__Entries provided__:
________________

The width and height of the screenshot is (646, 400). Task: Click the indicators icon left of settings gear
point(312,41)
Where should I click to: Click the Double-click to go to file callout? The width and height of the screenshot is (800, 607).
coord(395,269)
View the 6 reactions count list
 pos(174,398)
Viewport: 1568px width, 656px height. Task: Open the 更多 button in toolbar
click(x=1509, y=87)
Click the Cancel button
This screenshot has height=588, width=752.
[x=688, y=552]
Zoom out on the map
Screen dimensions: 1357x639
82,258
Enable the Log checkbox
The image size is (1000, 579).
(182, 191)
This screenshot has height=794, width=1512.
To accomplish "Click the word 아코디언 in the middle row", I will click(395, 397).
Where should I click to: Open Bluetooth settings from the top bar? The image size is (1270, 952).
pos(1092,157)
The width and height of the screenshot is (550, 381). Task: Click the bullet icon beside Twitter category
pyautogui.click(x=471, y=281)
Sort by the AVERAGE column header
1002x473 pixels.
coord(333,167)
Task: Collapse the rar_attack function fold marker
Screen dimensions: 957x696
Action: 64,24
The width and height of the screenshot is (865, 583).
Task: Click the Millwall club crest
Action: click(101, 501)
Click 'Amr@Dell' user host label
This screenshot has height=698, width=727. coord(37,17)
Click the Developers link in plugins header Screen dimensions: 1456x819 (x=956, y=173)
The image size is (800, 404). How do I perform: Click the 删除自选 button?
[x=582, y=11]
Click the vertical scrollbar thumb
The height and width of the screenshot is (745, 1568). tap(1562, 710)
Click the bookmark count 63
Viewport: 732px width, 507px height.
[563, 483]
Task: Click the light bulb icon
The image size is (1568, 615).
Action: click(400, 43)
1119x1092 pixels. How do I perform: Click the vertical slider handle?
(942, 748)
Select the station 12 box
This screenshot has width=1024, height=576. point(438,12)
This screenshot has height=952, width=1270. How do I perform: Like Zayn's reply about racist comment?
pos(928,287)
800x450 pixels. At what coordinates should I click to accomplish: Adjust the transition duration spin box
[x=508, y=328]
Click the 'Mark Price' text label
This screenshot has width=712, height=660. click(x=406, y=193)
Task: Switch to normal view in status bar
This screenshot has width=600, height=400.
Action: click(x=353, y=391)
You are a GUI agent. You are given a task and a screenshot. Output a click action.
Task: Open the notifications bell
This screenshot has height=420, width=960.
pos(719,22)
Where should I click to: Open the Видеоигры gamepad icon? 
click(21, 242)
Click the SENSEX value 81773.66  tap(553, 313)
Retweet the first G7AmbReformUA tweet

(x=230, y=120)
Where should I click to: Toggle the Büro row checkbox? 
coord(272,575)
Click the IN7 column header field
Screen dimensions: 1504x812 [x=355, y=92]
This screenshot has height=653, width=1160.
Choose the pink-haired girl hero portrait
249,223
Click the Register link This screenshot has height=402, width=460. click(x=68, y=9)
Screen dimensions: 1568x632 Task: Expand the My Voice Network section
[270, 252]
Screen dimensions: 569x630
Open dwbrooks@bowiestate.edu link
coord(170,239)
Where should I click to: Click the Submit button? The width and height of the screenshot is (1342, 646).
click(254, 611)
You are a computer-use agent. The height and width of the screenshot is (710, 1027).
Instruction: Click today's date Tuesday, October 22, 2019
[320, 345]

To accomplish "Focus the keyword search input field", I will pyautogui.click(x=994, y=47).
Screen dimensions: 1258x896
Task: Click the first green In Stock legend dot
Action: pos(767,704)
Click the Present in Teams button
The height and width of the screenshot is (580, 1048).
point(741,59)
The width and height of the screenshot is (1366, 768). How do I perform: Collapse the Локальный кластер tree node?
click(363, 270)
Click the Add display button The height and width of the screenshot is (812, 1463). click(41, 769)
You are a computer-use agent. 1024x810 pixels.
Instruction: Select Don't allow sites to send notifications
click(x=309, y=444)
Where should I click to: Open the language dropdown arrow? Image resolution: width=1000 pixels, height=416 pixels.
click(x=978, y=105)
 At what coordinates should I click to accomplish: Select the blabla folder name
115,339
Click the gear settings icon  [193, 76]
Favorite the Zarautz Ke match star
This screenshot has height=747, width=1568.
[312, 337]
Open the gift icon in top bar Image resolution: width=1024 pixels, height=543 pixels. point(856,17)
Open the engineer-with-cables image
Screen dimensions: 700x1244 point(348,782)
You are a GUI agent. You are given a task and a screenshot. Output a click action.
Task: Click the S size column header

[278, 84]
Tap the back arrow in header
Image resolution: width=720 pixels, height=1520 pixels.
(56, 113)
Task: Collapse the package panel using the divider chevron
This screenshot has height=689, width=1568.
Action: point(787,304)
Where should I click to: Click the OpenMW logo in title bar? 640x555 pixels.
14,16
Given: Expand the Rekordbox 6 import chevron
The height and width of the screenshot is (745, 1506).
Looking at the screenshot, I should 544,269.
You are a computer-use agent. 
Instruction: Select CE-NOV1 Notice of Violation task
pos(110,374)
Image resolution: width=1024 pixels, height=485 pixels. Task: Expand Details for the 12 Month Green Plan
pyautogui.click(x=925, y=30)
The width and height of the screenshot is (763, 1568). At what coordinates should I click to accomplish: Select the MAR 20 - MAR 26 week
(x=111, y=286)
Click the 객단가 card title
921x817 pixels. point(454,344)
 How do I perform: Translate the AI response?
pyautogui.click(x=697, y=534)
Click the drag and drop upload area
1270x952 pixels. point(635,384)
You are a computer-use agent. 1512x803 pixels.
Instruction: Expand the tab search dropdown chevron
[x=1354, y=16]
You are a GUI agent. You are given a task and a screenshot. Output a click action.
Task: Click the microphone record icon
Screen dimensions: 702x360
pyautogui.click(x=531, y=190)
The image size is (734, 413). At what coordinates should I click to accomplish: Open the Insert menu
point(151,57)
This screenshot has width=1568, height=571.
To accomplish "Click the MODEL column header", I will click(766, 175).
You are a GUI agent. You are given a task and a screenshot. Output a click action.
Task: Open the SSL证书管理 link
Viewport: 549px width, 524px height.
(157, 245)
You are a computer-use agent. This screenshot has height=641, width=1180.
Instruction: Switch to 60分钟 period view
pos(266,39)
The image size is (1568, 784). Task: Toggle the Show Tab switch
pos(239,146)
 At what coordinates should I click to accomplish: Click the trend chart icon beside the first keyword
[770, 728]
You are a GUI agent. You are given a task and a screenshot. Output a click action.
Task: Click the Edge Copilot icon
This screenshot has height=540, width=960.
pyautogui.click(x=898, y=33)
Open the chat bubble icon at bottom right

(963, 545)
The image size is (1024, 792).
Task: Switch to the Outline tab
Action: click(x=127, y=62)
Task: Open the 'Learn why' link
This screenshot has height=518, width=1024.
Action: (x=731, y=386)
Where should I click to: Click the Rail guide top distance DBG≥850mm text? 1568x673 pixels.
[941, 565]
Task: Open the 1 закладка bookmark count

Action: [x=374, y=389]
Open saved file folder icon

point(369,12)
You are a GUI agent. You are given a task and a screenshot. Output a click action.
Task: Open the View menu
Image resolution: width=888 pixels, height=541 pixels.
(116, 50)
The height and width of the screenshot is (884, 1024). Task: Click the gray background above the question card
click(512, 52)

________________

__What to produce__: State how many lines of the entries above include the word "computer", offering no text other than the number.

__Written response__: 5